Manos que se mueven en la nada ocupada por la brisa del sur cuando
sacude las praderías de la última aldea en lo más alto del abrazo entre
montañas que dormitan mientras el tiempo talla sus penachos. Amelia distingue
las sombras de sus hijas, de sus nietas, de sus bisnietas. Y los recuerdos
vuelven a ser imágenes que escribe en sus libritos, poesías y proclamas que se
extienden allá donde una mujer clama justicia con el coraje de quien tira la
puerta invisible de una celda mundanal. Celda de emociones y talento, barrotes
de silencio, reos del descaro de un mundo que mató a la Diosa Blanca para
ponerle barbas a la Luna.

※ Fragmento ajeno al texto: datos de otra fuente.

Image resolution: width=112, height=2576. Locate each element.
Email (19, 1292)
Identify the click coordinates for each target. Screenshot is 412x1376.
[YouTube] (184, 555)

Manos que
aprendieron a escribir de la mano de su madre, que taponaron los agujeros
sangrientos de las balas en una guerra delirante de odios irracionales. Aquella
joven que vio morir a su padre en manos de un vecino que pasaba por allí,
estuvo en las trincheras fusil en mano sabiendo que nunca podría apretar el
gatillo. Repartiendo el aguardiente que llamaban “saltatrincheras”, Amelia
corrió por los bosques escondiéndose del verdugo de post guerra. Y entre robles
y juventud, entre el aroma de brotes almendrados de primavera, conoció al amor
como refugio del alma. Mujer, en aquel pajar de alta montaña en el que se
encontraba con el joven armado de cuchillo, fusil, miedo y esperanza, renegado
de la opresión, fantasma de los valles, salvaba todos los peligros para
encontrarse con Amelia. La noche estrellada derrama luz sobre sus cuerpos. La
luna vuelve a divinizar la realidad del mundo por un instante. El guerrillero
tumbado bajo el cuerpo de Amelia le pregunta en un susurro… ¿Existe el cielo?
Ella responde breve y con la emoción de un instante eterno. Sí, esto es el
cielo. Tras la muerte del joven,
fusilado entre vías de un camino sin más trenes que el recuerdo de la vieja
locomotora, Amelia huyó a la vieja y vecina Francia llevando a su hija como
único equipaje. Y la vida le abrió caminos entre heridas de mujer, cadenas de
una condición deseada y subyugada. El corazón
de Amelia se abrió a la ciudad que le permitió estudiar, que sus dedos se
convirtieran en esos largos pinceles que expresaron durante años la injusticia
de las celdas en las que se ocultaban talento y derechos, mujeres de todo tipo
y condición. Rutas de humillación entre hombres mediocres que elevaban su voz
como si un poder invisible invistiera su mirada miope. Amamantó con amor y pasión el alma de su
hija, ser alado que después de acabar sus estudios de derecho se embarcó a las
Américas. Y ella, con sus pasos de mujer
que abandera su condición de parte inherente a un mundo más libre, luchó, amó,
fue encarcelada cientos de veces, y cientos de veces rescatada por quienes
sentían su poder, su magnetismo, su emoción hipnótica ante la vida. Expresión
femenina de un vivir emocional constreñido en el laberinto masculino,
aleccionado para no expresar lo que el muro de poder exige silenciar. Mujer
libre de prejuicios, amó a quienes
sintió que la amaban escribiendo en los
cristales de su existencia poemas que quedaron grabados en una pátina de vaho. Proclamas que recorrieron el mundo
produciendo el chasquido, la primera chispa de una nueva emoción en las mujeres
que la leyeron, que la conocieron.
Volvió a su pueblo natal, a la vieja casa donde cantó su primer llanto a
la vida. No podía desprenderse de aquello que era parte esencial de su relato
vital. Y allí conoció al hombre que la acompañó durante los siguientes 40 años.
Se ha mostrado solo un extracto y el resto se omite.